(Collected data)
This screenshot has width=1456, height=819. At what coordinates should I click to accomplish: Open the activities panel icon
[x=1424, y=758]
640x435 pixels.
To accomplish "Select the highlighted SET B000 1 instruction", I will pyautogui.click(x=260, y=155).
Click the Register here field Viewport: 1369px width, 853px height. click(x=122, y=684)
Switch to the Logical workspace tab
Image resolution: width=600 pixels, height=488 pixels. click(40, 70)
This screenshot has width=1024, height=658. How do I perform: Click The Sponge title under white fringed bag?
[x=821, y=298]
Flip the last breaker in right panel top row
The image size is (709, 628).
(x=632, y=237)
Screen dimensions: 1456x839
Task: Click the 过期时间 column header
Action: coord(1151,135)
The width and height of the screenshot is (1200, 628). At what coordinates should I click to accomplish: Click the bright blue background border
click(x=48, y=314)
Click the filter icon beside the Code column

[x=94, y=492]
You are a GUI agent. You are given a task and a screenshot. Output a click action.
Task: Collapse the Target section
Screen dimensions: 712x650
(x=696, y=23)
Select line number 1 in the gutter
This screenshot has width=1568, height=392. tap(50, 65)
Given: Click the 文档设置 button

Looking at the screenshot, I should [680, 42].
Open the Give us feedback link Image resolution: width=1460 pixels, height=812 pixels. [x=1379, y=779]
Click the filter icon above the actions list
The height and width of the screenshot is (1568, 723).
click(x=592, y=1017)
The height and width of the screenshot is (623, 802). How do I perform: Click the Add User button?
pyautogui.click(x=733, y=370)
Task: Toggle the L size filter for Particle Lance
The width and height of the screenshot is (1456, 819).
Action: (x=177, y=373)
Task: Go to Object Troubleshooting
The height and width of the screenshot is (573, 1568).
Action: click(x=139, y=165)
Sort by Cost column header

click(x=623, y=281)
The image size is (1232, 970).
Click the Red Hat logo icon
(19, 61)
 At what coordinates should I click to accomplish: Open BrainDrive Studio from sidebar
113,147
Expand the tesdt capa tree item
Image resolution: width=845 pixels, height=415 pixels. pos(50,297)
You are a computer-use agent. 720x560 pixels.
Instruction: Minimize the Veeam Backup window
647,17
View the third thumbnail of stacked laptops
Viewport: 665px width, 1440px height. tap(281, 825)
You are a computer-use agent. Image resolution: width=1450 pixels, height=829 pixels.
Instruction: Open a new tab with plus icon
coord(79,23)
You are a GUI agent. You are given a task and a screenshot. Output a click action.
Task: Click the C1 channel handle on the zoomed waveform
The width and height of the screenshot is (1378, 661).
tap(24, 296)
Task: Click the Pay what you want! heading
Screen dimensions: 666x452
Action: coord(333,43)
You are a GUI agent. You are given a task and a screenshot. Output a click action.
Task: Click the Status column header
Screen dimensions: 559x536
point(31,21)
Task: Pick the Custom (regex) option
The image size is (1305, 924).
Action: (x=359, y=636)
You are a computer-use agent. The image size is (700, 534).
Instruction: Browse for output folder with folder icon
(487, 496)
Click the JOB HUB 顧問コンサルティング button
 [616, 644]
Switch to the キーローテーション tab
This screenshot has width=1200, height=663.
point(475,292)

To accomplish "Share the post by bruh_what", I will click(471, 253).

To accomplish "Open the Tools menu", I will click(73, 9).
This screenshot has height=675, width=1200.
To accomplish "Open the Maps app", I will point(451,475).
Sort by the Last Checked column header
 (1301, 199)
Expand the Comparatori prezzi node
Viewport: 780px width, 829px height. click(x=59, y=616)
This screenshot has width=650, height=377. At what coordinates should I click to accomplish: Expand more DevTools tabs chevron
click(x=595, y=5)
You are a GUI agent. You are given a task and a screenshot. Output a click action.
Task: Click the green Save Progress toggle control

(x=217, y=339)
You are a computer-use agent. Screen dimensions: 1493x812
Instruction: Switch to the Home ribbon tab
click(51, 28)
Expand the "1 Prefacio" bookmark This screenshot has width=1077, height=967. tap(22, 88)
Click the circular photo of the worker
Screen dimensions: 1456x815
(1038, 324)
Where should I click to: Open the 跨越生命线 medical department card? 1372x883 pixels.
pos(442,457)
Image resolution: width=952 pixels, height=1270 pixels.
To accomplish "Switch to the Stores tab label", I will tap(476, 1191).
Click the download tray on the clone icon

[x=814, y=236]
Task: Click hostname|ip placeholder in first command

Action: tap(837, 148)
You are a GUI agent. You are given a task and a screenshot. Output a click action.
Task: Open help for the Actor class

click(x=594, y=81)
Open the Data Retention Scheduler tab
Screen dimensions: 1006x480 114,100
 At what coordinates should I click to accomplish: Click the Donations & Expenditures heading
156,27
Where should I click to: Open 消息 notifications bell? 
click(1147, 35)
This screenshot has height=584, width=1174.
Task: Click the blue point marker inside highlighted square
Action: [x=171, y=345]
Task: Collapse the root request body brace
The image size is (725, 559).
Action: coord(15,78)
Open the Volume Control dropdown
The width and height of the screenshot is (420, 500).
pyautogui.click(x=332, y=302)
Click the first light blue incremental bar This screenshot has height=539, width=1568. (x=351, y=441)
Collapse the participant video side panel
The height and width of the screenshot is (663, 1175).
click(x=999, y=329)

= Aim of the exercise =
Format the lines of the material between the line containing "Given: Click the 文档设置 button" and the line containing "point(475,292)", inclusive, as a numbered list with the blank lines omitted.

= Task output =
1. Given: Click the 文档设置 button
2. Looking at the screenshot, I should [680, 42].
3. Open the Give us feedback link Image resolution: width=1460 pixels, height=812 pixels. [x=1379, y=779]
4. Click the filter icon above the actions list
5. The height and width of the screenshot is (1568, 723).
6. click(x=592, y=1017)
7. The height and width of the screenshot is (623, 802). How do I perform: Click the Add User button?
8. pyautogui.click(x=733, y=370)
9. Task: Toggle the L size filter for Particle Lance
10. The width and height of the screenshot is (1456, 819).
11. Action: (x=177, y=373)
12. Task: Go to Object Troubleshooting
13. The height and width of the screenshot is (573, 1568).
14. Action: click(x=139, y=165)
15. Sort by Cost column header
16. click(x=623, y=281)
17. The image size is (1232, 970).
18. Click the Red Hat logo icon
19. (19, 61)
20.  At what coordinates should I click to accomplish: Open BrainDrive Studio from sidebar
21. 113,147
22. Expand the tesdt capa tree item
23. Image resolution: width=845 pixels, height=415 pixels. pos(50,297)
24. You are a computer-use agent. 720x560 pixels.
25. Instruction: Minimize the Veeam Backup window
26. 647,17
27. View the third thumbnail of stacked laptops
28. Viewport: 665px width, 1440px height. tap(281, 825)
29. You are a computer-use agent. Image resolution: width=1450 pixels, height=829 pixels.
30. Instruction: Open a new tab with plus icon
31. coord(79,23)
32. You are a GUI agent. You are given a task and a screenshot. Output a click action.
33. Task: Click the C1 channel handle on the zoomed waveform
34. The width and height of the screenshot is (1378, 661).
35. tap(24, 296)
36. Task: Click the Pay what you want! heading
37. Screen dimensions: 666x452
38. Action: coord(333,43)
39. You are a GUI agent. You are given a task and a screenshot. Output a click action.
40. Task: Click the Status column header
41. Screen dimensions: 559x536
42. point(31,21)
43. Task: Pick the Custom (regex) option
44. The image size is (1305, 924).
45. Action: (x=359, y=636)
46. You are a computer-use agent. The image size is (700, 534).
47. Instruction: Browse for output folder with folder icon
48. (487, 496)
49. Click the JOB HUB 顧問コンサルティング button
50.  [616, 644]
51. Switch to the キーローテーション tab
52. This screenshot has width=1200, height=663.
53. point(475,292)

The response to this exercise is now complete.